Aydın Doğan Bey'in gazetesi yirmi bir kupona kutsal kitap
satıyor. Mukavva kutu ya da tüpgaz satar gibi. Piyasada "hediyesi"
seksen liraymış.
Kutsal kitap dediğimiz, elbette "Nutuk"... Çağın gereklerine uygun
olarak, bildiğimiz kitap şeklinde değil, DVD olaraktan (Aydın Bey,
Türk pazarına kakaladığı "geri teknoloji ürünü" VCD'lerden sonunda
vazgeçmiş görünüyor!)
Lakin bu nutkun nutuklardan hangi nutuk olduğunu pek anlayamadık.
Canım belli bir şey işte, elbette Atatürk'ün nutku da, hangisi?
Çünkü mutfaktan hazırladıkları çeyrek sayfa reklamın başlığında
"10. Yıl Nutku" denilmiş. Fakat eser tam 10 DVD halinde... Toplamı
30 saat...
Allah Allah, büyük önder 29 Ekim 1933 günü milleti Ankara
Hipodromu'nda toplayıp on saat boyunca mı konuşmuş yani? Tarihçiler
öyle demiyorlar.
Reklamda ayrıca "orijinal kamera kaydıyla kendi sesinden"
deniliyor. Hangi babayiğit sinemacı o tarihte on saat kesintisiz
kayıt yapmış? Bu kadarı, o meşhur Kemalokomünist propaganda
filminde, Sergey Yutkeviç'in yönettiği "Türkiye'nin Kalbi Ankara"
filminde bile yok.
Yok yok, bu mutlaka büyük önderin 1927 yılında CHP meclis grubunda
okuduğu "Büyük" Nutuk olmalı... Ki o da cumhuriyetin ancak dördüncü
yılı olur.
İkisini ayırdedemeyen adamı niçin istihdam ediyorsunuz Aydın Bey?

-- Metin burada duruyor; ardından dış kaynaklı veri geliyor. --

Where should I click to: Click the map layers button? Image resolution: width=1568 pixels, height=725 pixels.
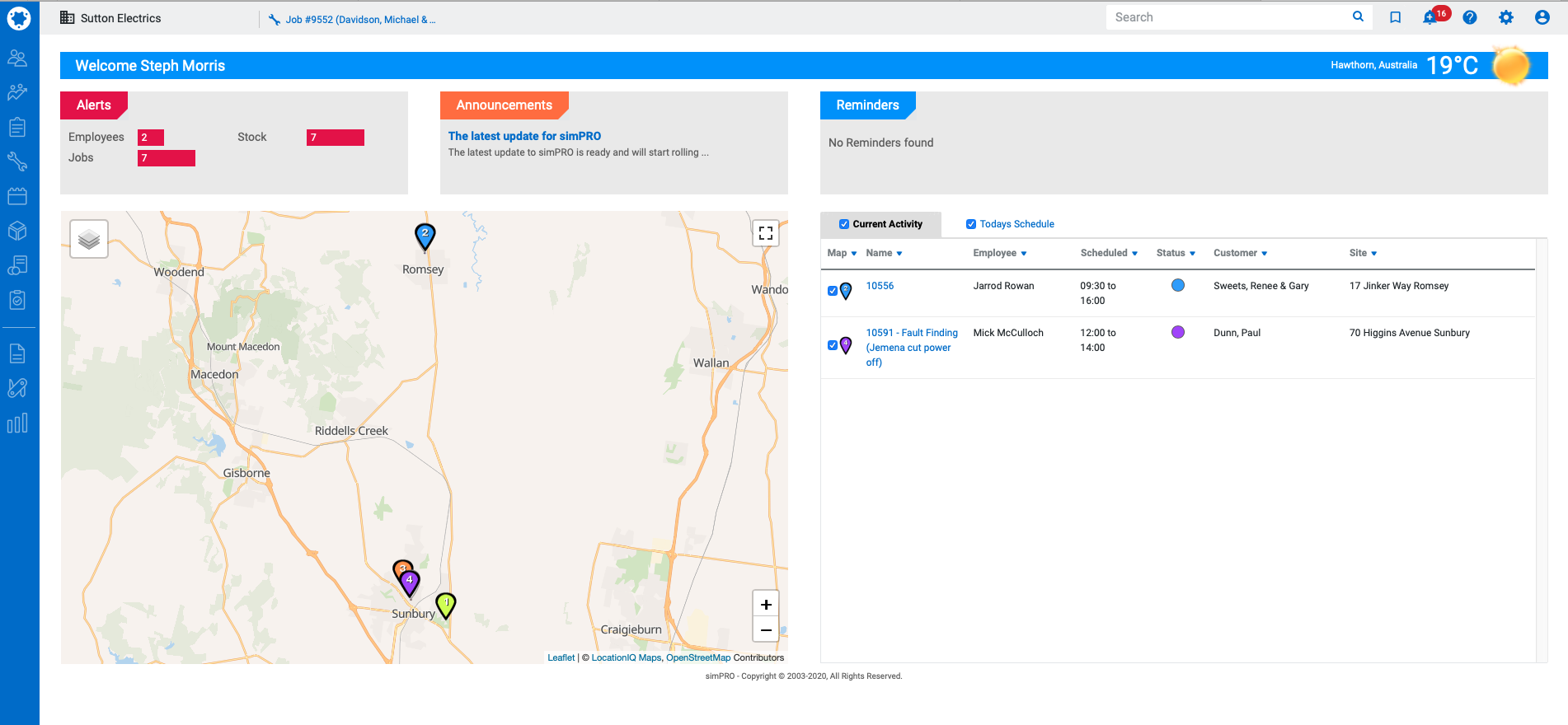coord(89,239)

Yıllardır yırtınırız "mutfaktan reklam yaptırmak yanlıştır" diye,
şunu niçin profesyonel bir reklam ajansına, örneğin "sizinkilerin"

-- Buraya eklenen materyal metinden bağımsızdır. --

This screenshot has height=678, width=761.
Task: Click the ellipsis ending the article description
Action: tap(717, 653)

reklamcısı Ali Taran'a vermiyorsunuz?
Belki de ikisini harman etmişlerdir, hem büyük nutuk, hem küçük
nutuk...
Evet evet, reklamda "dönemin kamera kayıtları, belge ve
fotoğrafları eşliğinde" deniliyor. Nutuk nutukla, belge fotoğrafla
harman edilmiş, "kompoze" bir eser yaratılmış (Türkçe söylersek,
şişirilmiş!) İçinden Muhsin Ertuğrul'un 1932 yılında çektiği ve
seksen yıldır Türk milletine belgesel diye yutturulan "Bir Millet
Uyanıyor" filminden parçalar da çıkabilir, Safiye Ayla ve Müzeyyen
Senar da, "Atatürk'ün sevdiği şarkıcılar" bölümünde.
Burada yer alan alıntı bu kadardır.